Too much of this funding, Dr Armah-Arloo said, was wasted on things like feeding and cleaning up after inpatients rather than actually treating them.
“Before I actually moved into psychiatry, I was a general practioner for a long time, I didn’t really think in those terms,” he said.
“When I joined psychiatry in 1998, I looked at the huge investment the government is making just feeding people.
“Here [at Ankaful] we have more than 350 inmates and we are feeding them morning, noon and night. This could be moved into the community. The government will not need to spend all this amount of money on secondary expenses like food.”
Last year, the Ghana Health Service spent 600,000 cedis on maintaining patients before factoring in their treatment costs.
The key improvements the passage of the bill brought, Dr Armah-Arloo said, would be to “prune down the number of patients in psychiatric hospitals; open psychiatric wings in regional and district hospitals; and, education”.
The number of inpatients in Ghana’s three psychiatric hospitals stands at about 1,000.
“If we can even halve this, that will be savings to the government,” Dr Armah-Arloo said.
“If you look at the cost of maintaining patients in hospitals, it’s huge. (With the changes to the law) they will be living with their own parents.”
Echoing his colleagues’ sentiments about the end of wandering lunatics, Dr Armah-Arloo said: “Most of our problems are that people are treated. They return home, but they are not integrated into their communities. Therefore, they walk the streets.
“But if you have systems in place, if you are able to monitor them, a lot of times this can be avoided.”
He said Community Mental Health officers, new roles created by the new legislation, would make regular visits to mentally ill people at their homes to make sure they were taking their medicines and getting the support they needed.
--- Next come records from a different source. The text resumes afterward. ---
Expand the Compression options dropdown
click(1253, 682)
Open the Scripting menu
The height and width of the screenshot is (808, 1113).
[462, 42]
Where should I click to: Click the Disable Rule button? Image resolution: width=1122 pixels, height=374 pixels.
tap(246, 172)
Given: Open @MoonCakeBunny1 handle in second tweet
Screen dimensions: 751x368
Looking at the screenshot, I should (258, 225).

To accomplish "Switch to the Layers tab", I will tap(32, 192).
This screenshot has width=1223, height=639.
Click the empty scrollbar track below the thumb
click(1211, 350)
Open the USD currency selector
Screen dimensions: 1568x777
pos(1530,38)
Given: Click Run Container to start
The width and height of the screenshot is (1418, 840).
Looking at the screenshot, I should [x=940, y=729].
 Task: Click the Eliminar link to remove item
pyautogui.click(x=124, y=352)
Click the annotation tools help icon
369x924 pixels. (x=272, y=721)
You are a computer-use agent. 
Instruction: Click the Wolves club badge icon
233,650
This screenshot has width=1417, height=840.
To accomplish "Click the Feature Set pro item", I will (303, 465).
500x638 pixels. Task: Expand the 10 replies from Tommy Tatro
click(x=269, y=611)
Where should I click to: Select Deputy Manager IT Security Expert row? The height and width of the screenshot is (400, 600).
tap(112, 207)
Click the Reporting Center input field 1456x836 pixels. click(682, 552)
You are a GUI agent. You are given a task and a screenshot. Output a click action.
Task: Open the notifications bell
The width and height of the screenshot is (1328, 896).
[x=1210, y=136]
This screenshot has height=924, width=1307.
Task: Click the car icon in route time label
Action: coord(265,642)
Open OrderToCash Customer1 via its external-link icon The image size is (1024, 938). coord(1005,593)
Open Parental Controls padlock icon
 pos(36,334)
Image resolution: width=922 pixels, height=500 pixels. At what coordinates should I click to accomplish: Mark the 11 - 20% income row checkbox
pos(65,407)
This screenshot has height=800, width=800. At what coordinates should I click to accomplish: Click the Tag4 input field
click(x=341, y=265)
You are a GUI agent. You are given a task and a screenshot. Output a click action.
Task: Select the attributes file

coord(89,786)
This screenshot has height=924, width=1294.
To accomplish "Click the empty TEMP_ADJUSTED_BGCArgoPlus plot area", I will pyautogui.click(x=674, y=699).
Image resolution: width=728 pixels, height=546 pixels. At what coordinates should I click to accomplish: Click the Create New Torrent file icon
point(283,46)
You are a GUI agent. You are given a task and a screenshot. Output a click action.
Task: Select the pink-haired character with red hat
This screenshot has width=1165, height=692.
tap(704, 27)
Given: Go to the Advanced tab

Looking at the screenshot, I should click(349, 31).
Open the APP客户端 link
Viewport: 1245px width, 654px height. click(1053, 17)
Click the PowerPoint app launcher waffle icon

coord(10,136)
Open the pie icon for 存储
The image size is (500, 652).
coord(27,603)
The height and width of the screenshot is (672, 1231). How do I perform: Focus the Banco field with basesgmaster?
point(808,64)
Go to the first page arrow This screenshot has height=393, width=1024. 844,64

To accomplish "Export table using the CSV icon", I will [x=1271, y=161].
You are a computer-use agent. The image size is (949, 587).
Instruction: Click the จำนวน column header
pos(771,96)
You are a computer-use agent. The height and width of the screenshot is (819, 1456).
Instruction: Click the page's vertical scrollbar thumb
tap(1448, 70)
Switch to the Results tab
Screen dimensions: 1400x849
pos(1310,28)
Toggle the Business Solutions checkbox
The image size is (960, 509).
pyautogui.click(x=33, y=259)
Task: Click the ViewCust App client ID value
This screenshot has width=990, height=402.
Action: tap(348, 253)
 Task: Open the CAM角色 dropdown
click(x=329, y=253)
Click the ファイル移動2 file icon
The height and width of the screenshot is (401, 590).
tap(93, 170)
These officers would also act as key liaisons between the various stakeholders in a patient’s treatment. For instance, they would ensure police officers in the local community were aware of a mentally ill person’s condition so they could treat them appropriately.
Better liaison and integration, as well as improved access to care throughout the country, and a concerted and ongoing education campaign, which has already got under way (see editorial), made Dr Armah-Arloo confident that in five years the sight of a wandering madman in Ghana would largely have been consigned to history.